Good morning & happy #FemaleFilmmakerEveryday!
Day 18/100 of 100 Days of Women in Film celebrates the work of Indian-American filmmaker Mira Nair.
Last week Nair participated in Array’s tweet-a-thon and shared brilliant advice about filmmaking, answering several questions that I typically ask filmmakers I interview for this project. So I thought it would be a great fit to feature her here today. Spoiler: she even answered one of my questions on Twitter!
Before we get to Mira Nair’s filmmaking advice, let’s revisit her life and impressive career thus far.
Mira Nair: A Life in Pictures
Mira Nair is one of those rare filmmakers who effortlessly move between documentary and narrative filmmaking, independent films and Hollywood productions. She’s arguably one of the most successful and most prolific female directors working in the industry.
How did she get started working in film?

++++++++++

● PROBLEM 1
Answer these questions from the Mira Nair post:
(a) Which day of 100 Days of Women in Film does the post mark?
(b) In what event did Nair take part last week?
(c) How does the post describe Nair's nationality?
● PROBLEM 2
Duplicate the Mira Nair post from "Day 18/100 of" up to and including "working in film?".
The dataset entries that follow are separate material and are unrelated to the Mira Nair post.

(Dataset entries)
++++++++++

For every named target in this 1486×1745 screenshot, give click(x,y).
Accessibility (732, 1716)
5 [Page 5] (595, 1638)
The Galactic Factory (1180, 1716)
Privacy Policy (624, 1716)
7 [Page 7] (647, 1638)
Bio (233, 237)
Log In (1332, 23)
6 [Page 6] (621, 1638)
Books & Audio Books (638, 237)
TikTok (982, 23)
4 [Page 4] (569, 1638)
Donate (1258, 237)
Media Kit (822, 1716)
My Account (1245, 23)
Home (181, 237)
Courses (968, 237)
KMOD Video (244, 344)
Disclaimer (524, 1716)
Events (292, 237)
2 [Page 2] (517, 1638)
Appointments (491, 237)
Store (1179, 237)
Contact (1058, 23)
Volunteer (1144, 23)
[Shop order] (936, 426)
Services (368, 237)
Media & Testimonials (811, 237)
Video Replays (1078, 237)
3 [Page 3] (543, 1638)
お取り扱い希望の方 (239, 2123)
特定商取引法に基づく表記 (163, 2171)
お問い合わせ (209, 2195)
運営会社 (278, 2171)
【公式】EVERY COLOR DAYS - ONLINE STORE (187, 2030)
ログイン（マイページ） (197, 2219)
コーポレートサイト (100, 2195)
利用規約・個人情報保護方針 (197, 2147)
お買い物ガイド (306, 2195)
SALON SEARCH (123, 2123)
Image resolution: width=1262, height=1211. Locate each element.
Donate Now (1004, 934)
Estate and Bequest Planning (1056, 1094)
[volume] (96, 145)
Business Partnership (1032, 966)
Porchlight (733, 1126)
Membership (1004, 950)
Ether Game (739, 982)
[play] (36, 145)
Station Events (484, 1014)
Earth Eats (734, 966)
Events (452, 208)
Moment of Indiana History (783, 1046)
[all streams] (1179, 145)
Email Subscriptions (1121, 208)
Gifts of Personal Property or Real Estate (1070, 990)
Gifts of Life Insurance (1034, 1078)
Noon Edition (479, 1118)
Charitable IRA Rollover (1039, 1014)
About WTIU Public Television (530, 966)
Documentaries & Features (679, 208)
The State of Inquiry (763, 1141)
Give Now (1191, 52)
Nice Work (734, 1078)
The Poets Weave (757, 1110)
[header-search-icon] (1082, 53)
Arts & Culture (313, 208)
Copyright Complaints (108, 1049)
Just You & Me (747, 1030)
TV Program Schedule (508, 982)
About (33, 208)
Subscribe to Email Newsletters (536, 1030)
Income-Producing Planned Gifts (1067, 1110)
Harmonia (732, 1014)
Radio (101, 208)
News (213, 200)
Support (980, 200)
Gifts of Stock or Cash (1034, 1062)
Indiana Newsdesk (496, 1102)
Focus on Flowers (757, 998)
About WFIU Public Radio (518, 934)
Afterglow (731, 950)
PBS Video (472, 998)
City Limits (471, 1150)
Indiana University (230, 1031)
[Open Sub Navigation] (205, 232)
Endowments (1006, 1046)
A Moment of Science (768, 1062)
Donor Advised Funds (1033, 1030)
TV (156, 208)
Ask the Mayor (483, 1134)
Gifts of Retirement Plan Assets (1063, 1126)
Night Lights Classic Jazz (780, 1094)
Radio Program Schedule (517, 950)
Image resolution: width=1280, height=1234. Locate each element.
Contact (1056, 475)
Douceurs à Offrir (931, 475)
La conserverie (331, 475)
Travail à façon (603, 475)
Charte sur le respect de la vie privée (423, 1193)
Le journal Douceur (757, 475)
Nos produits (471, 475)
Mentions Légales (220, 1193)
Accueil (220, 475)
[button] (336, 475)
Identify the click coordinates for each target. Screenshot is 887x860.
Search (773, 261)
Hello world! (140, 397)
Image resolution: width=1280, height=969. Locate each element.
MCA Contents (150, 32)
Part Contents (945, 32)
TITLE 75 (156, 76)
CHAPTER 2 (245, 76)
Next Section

++++++++++

● TASK RESPONSE 1
(a) Day 18 of 100
(b) Array's tweet-a-thon
(c) Indian-American

● TASK RESPONSE 2
Day 18/100 of 100 Days of Women in Film celebrates the work of Indian-American filmmaker Mira Nair.
Last week Nair participated in Array’s tweet-a-thon and shared brilliant advice about filmmaking, answering several questions that I typically ask filmmakers I interview for this project. So I thought it would be a great fit to feature her here today. Spoiler: she even answered one of my questions on Twitter!
Before we get to Mira Nair’s filmmaking advice, let’s revisit her life and impressive career thus far.
Mira Nair: A Life in Pictures
Mira Nair is one of those rare filmmakers who effortlessly move between documentary and narrative filmmaking, independent films and Hollywood productions. She’s arguably one of the most successful and most prolific female directors working in the industry.
How did she get started working in film?